Resources - Education and Training

Education and Training: What's the Difference

John F. Rekes, PE, CIH, CSP, says it well:

"Education is a process through which learners gain new understanding, acquire new skills, and/or change their attitudes." The educational process can be quite complex and learning usually takes place on many levels. An educational program can be successful even if the learners can't do anything new or different at the end of the program...

Training is a more specialized form of education that focuses on developing or improving skills. While training incorporates educational theories, principles and practices, its focus is on performance. The goal of training is for learners to be able to do something new or better than before."

Source: Is Your Training Program Effective? Occupational Hazards

According to the American Society for Training and Development, training and development focuses on identifying, assessing and, through planned learning, helping develop the key competencies (knowledge, skill, attitudes - SKA's) that enable individuals to perform current or future jobs.

Safety education explains the "why"

The term, "educate," originates from the Latin, Ed-u-cer-e, (ey-doo-ker-ey) and means, "that which leads out of ignorance." Education is actually anything that affects skills, knowledge and attitudes. In the safety arena, education primarily explains general principles and concepts. But one of the most important purposes of safety education is to inform learners why safety is important by emphasizing the natural and system consequences of behavior. Safety education describes the who, what, where, and when, but most importantly, it explains "why" safety is so important. Safety education informs, persuades, and motivates.
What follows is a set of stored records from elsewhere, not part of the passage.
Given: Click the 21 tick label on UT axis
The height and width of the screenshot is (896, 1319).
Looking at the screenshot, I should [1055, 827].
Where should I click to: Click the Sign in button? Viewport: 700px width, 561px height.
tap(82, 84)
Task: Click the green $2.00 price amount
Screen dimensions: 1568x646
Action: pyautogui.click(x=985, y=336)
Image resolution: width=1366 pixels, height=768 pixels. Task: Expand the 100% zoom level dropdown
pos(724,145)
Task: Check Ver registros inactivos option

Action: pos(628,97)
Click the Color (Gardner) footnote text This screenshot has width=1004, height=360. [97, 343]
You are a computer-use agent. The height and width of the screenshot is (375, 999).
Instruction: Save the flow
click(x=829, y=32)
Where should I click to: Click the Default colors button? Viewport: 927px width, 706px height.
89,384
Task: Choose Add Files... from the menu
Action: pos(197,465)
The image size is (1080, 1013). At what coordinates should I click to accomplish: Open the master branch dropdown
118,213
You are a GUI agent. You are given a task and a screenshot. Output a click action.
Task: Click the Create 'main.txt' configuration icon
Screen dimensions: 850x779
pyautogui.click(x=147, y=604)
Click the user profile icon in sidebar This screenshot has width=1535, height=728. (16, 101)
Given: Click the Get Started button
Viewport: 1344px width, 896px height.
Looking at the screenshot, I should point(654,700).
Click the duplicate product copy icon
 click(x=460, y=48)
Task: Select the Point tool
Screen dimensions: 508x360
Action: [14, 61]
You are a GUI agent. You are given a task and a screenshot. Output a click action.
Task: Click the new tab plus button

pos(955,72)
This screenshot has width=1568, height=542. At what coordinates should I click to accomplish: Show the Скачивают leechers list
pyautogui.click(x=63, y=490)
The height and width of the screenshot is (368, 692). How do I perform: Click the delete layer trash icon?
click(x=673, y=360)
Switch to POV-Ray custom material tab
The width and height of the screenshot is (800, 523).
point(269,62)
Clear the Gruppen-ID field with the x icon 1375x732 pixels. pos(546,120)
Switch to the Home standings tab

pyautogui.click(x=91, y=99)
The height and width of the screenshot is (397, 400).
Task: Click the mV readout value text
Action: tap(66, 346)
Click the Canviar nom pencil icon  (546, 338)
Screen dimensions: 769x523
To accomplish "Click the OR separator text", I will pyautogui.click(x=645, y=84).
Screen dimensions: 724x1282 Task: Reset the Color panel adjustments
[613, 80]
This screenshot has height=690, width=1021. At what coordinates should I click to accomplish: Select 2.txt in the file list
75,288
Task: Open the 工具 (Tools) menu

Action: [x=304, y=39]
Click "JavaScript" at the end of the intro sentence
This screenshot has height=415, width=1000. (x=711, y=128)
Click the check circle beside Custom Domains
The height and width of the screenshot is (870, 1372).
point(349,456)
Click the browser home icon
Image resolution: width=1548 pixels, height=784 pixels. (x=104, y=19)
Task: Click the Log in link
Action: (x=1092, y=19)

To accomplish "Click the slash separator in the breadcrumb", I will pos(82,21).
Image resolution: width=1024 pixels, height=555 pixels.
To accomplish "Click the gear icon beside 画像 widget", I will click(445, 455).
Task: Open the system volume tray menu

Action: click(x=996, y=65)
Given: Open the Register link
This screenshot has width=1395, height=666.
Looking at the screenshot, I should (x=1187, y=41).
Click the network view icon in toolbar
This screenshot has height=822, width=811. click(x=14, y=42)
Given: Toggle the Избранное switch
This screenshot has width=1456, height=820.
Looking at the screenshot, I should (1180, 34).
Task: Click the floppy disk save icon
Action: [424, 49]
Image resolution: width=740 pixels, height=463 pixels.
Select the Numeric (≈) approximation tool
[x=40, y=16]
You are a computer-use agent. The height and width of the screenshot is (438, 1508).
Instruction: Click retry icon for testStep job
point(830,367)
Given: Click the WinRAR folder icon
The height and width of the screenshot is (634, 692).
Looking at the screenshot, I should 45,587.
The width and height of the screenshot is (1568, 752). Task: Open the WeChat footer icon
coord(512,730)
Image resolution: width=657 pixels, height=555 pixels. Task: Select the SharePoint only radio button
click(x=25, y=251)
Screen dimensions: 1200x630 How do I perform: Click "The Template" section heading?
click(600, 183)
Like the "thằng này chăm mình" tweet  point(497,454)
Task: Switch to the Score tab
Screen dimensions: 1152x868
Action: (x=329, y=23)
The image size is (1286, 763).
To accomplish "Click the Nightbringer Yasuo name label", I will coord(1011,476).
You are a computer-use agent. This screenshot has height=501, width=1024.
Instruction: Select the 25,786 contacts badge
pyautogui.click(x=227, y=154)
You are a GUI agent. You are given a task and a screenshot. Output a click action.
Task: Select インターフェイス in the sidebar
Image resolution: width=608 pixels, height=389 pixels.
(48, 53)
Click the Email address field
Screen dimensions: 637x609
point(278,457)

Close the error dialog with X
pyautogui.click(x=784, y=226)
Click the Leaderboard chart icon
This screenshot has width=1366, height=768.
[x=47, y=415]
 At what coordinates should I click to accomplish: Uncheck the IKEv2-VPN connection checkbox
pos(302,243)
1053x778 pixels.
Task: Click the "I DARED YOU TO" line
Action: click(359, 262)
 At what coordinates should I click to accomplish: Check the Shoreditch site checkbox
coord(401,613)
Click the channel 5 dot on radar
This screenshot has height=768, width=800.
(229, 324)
We become educated in safety in many ways including:

  • Personal experience - where the real education occurs.
  • Formal classroom training - great for gaining knowledge.
  • On-the-Job Training - best for gaining new skills.

General instruction does not normally require any test to measure competency because the student isn't necessarily learning how to perform a task, be it a safe procedure or practice.

Safety education explains the natural and system consequences of performance

The more we understand the importance of safety procedures and practices, the more likely we will use them. We gain an understanding of natural and system consequences that result from working safe (using safe procedures and practices). So, Let's take a closer look at natural and system consequences.

Natural Consequences

Natural consequences describe the naturally occurring consequences as a result of personal and organizational performance. These consequences result in some form of hurt or health to the employee and the organization. The employee or the organization are punished or rewarded by their choices and the behaviors in which they engage: They "do it to themselves."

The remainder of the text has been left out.